- Born: 31 May 1983 Paris, France
- Died: 22 September 2026 (aged 43) Namur, Belgium
- Education: CNSAD
- Occupations: Actor; stage director;

= Arnaud Denis =

French actor and stage director (1983–2026)

Arnaud Denis (/fr/; 31 May 1983 – 22 September 2026) was a French actor and stage director.

==Life and career==
Born in the 16th arrondissement of Paris on 31 May 1983, Denis attended the École Jeannine Manuel before living two years in New Jersey in the United States, where he appeared in stage productions in English. He then returned to France and studied under Dominique Valadié at the Conservatoire national supérieur d'art dramatique.

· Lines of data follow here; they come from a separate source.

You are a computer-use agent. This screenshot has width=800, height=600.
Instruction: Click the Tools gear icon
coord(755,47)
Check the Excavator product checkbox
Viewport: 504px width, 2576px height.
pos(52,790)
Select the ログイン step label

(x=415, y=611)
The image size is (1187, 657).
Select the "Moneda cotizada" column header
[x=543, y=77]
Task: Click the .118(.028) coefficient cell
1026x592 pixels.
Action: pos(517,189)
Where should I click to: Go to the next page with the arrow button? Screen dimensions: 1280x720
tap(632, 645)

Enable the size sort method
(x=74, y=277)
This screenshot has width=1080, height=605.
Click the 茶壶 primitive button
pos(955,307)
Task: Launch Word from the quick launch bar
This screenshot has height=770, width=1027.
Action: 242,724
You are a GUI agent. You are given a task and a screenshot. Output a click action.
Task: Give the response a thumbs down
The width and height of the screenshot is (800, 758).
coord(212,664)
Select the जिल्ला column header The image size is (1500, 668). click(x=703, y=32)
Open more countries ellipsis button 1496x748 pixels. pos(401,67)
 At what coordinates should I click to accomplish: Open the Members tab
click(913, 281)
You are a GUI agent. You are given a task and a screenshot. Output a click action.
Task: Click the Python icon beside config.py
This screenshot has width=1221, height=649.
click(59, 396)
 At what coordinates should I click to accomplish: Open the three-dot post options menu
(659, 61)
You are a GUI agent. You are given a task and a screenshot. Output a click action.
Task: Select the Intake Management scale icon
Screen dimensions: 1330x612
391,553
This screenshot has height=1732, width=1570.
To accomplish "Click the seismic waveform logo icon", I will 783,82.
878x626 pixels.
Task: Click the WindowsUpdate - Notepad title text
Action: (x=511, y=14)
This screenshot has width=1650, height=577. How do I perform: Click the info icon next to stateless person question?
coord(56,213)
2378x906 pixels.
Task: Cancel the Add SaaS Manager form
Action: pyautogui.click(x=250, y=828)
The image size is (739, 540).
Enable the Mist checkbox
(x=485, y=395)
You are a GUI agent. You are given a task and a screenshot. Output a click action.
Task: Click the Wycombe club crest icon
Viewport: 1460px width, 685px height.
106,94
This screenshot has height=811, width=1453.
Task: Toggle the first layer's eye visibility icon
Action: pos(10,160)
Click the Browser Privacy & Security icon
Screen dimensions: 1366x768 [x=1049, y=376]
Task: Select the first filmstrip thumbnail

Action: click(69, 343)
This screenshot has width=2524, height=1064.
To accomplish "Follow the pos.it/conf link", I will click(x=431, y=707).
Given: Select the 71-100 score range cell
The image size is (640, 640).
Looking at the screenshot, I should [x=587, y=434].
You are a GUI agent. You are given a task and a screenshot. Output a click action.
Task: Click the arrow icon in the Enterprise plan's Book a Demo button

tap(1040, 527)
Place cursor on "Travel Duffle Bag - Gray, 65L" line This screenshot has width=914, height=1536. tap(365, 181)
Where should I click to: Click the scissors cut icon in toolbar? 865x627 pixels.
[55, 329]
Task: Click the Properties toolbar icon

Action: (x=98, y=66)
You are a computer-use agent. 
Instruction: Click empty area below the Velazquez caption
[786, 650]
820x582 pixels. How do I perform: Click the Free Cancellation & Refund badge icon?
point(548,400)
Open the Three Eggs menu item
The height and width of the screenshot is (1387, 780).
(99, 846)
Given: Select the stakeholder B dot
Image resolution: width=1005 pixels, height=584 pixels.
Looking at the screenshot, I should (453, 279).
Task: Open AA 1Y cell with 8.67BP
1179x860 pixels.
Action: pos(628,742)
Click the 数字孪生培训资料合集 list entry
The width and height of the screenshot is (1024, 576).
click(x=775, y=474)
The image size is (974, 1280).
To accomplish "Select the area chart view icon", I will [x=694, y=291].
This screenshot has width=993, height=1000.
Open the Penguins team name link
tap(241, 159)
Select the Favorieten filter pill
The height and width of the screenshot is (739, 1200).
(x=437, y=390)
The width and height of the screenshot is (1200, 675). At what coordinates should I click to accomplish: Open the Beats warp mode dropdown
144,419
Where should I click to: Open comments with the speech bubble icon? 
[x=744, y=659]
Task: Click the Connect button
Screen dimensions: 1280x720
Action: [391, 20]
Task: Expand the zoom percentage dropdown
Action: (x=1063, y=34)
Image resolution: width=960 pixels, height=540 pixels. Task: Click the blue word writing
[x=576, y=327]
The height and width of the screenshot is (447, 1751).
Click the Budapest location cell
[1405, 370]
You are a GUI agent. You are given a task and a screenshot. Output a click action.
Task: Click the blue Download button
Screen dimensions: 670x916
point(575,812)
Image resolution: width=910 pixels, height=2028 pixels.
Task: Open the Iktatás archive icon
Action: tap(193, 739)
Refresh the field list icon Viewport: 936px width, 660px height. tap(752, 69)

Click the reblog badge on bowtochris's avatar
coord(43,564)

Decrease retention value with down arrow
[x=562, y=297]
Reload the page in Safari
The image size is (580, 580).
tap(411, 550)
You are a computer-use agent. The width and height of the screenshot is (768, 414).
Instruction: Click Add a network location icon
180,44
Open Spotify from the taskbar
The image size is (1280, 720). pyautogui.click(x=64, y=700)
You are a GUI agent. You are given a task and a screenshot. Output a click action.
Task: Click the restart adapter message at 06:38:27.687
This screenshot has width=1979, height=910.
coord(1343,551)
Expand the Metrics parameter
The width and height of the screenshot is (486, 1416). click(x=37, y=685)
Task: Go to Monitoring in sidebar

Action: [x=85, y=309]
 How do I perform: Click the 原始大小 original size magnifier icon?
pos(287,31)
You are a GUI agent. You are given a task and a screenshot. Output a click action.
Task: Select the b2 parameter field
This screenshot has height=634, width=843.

In 2003, Denis founded the Compagnons de la Chimère and appointed Jean-Pierre Leroux to be his artistic director. In his 15 years at the helm, he notably received the Prix du Brigadier for his directorship of Les Femmes Savantes in 2009. In 2011, he wrote a new play titled Autour de la folie, which contained texts from Guy de Maupassant and Gustave Flaubert. In 2016, he became the first to direct the play Nuremberg, la fin de Goering. In 2018, he was nominated for a Molière Award for Theatrical Revelation for his role as Jean Moulin in Jean Moulin, évangile, performed at the Théâtre 14 Jean-Marie-Serreau. In 2020, he directed Marie des Poules, gouvernante chez George Sand, which earned him the Molière Award for Best Show in a Private Theatre. In 2021, he directed The Importance of Being Earnest at the Théâtre Hébertot, which had a cast consisting of Olivier Sitruk and Évelyne Buyle. In 2023, he co-founded the Académie Aparté, a drama school for young actors. In 2024, his direction of the stage adaptation of Les Liaisons dangereuses earned him the Prix du Syndicat de la critique and the Molière Award for Best Supporting Actor.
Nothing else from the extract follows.